Although the panel was expected to recommend easing the rule, it was unclear until Wednesday what number the panel would pick, and the choice was criticized by some members as premature.

The panel also offered up a surprise when it urged that the number of investors a company has exclude employees who own stock that can't yet be traded. That change would delay when a company crosses the threshold.

SEC Chairwoman Mary Schapiro has said she supports revising the 500 limit but has not indicated when the SEC will act on the advisory panel's recommendations.

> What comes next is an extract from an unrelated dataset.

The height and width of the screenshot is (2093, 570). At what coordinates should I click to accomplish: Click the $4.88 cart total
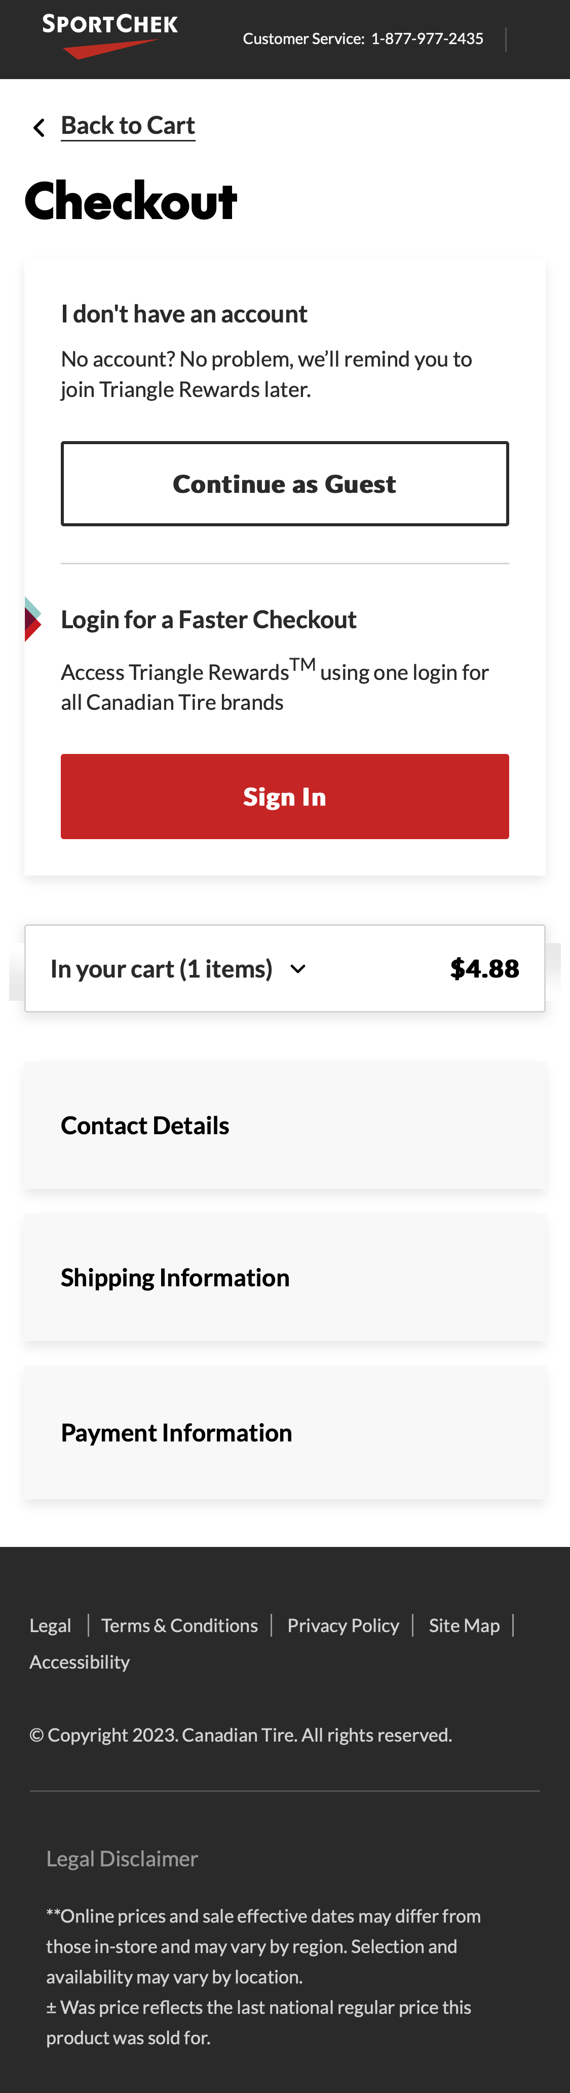tap(485, 968)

Members of the Advisory Committee on Small and Emerging Companies suggested that the current 500 number, established in 1964, was outdated and that the two changes would offer temporary relief while the SEC more thoroughly reviewed its rule. While attention before the meeting and in Congress has focused on boosting the 500 number, committee members said the change in how employee stock is counted could also have significant effects in allowing companies to raise more capital before full SEC filings. A number of startups use the promise of stock in a future IPO as a recruiting tool.

The advisory committee, created last fall by Schapiro, also proposed several other alterations. At community banks, for instance, the SEC would increase the 500 number even further -- allowing them to have up to 2,000 investors before having to file. The number is consistent with legislation approved by the House of Representatives. The committee also proposed some changes to when companies that now have to file could abandon filing. Currently companies whose shareholder count drops below 300 holders may stop reporting. The committee recommended the number change to 500. Community banks with less than 1,200 holders of shares wouldn't have to report.

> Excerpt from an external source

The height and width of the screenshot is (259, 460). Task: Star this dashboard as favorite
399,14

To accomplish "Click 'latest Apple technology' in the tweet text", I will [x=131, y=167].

The recommendations came as committee chairman Stephen M. Graham, a partner at Fenwick & West LLP in Seattle, suggested that the current rules need to be more thoroughly reviewed, but that doing nothing wasn't an option.

"The 500 and 300 thresholds have been in place since 1964," he said. "Times have changed. I'm not sure what the right answer is, but I'm pretty sure what the wrong answer is."

Several members of the advisory committee questioned the wisdom of a specific number recommendation, and two members opposed the recommended changes.

Joseph Dennis, a partner at McGladrey & Pullen LLP in Bloomington, Minn., said he was concerned that the committee was making a specific recommendation even though the members don't know the number of companies that could be affected.

"I'm a little concerned on the definitive nature of the recommendation," he said. He called for the panel instead to recommend an easing to the SEC, but leave the exact change to the agency. Shannon L. Greene, CFO of Tandy Leather Factory Inc., also voted against the recommendation.

The panel decided to make no immediate recommendation on allowing crowdsourcing as a method for small companies to raise capital, amidst concerns that crowdsourcing pitches were more likely to be scams than ways for legitimate companies to raise capital.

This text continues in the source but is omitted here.